Journey of an Art Therapist
This piece was inspired after attending the Virtual AATA conference and receiving encouragement to tell our stories. My story is not ordinary, therefore journaling and illustrating in a book fashion, did not seem to fit. The first circle depicts how art therapy was always right in front me, at my feet (through various jobs). Circle 2 shows how I was mentored by a wonderful art therapist at the organization where I was already working. The third circle depicts a crossroad where I had to make a decision about pursing my dream. Circle 4 unlocks the potential that I felt I was lacking. Circle 5 – Enter Covid to our community. Circle 6- Pioneering into virtual art therapy. Circle 7- Soaring and recognizing how far I have come. The lights represent all that has been bright and good during this journey, my mentors and fellow professionals that have encouraged me, as well as my patient family members who have cheered me on and have walked this path with me as well. I am thankful for each of them! The old drawer that I used to display my story has made a few physical moves with me and has been a part of my history.

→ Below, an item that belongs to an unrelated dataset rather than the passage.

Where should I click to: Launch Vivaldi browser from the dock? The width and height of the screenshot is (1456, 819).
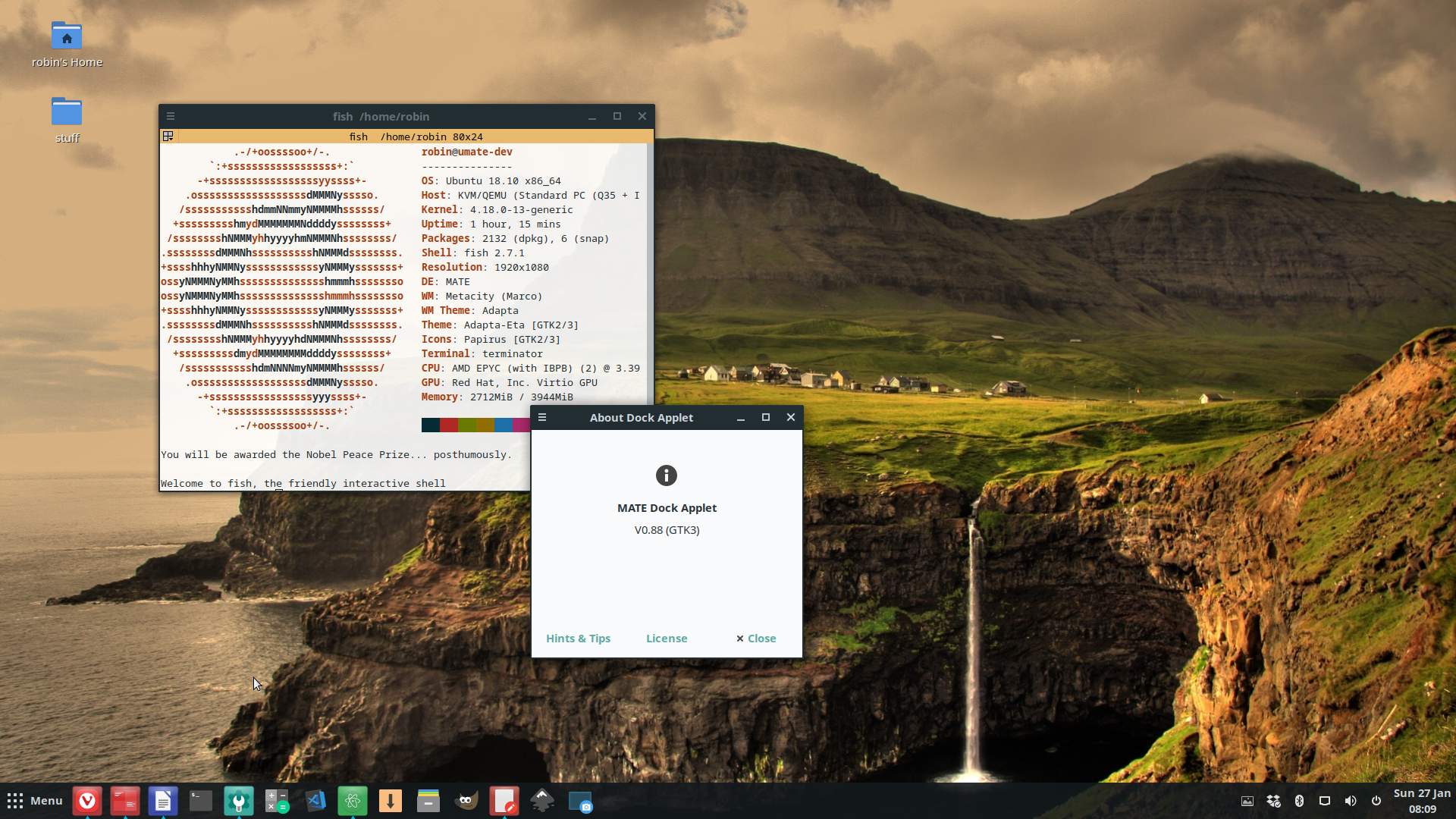pyautogui.click(x=87, y=801)
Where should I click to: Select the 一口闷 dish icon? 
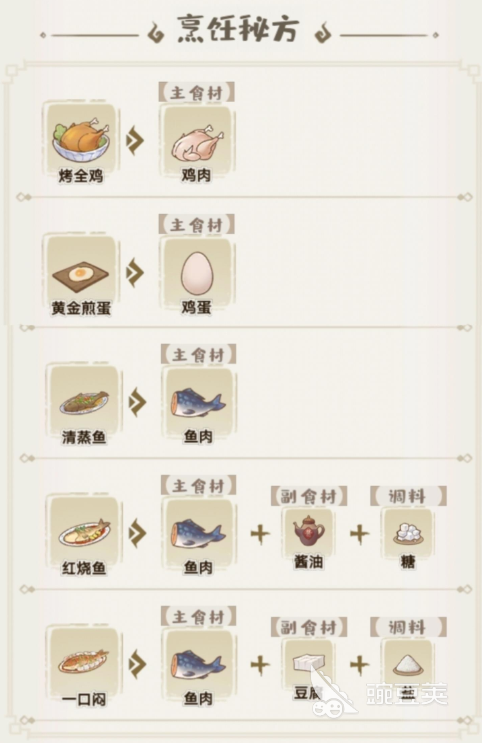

Turning old into new – Isn’t that how healing begins? “Trust the process” couldn’t be any more real to me at this point.
Balance
This piece was created during my Internship when I felt that I needed to remind myself of the balance that I needed in my life. I was recognizing that self-care was often put on the shelf. I wanted to create a reminder that I could keep on my desk to touch and feel when I needed a break. One basket often felt heavier than another. The middle of the scale is not a perfect vertical as it reminds me that I don’t have to have perfection, just do the best that I can, as long as I am able to pay attention to other areas of my life.
Lift Off
These hot air balloons were created with blown glass, string, foil, and clay. The process of the refining in the fire (as glass was added and each ball was turned and put back into the heat) was symbolic of the refining of my clinical skills. One balloon has darker colors (as some days often do), and the other balloon lets more light in. The glass balls hold air (breath of life) which we bring to our clients. The lift off process is the magic of watching art therapy take effect. I have witnessed this in several clients that have been moved by the process and as I watch the balloons lift off, I am overcome by emotion.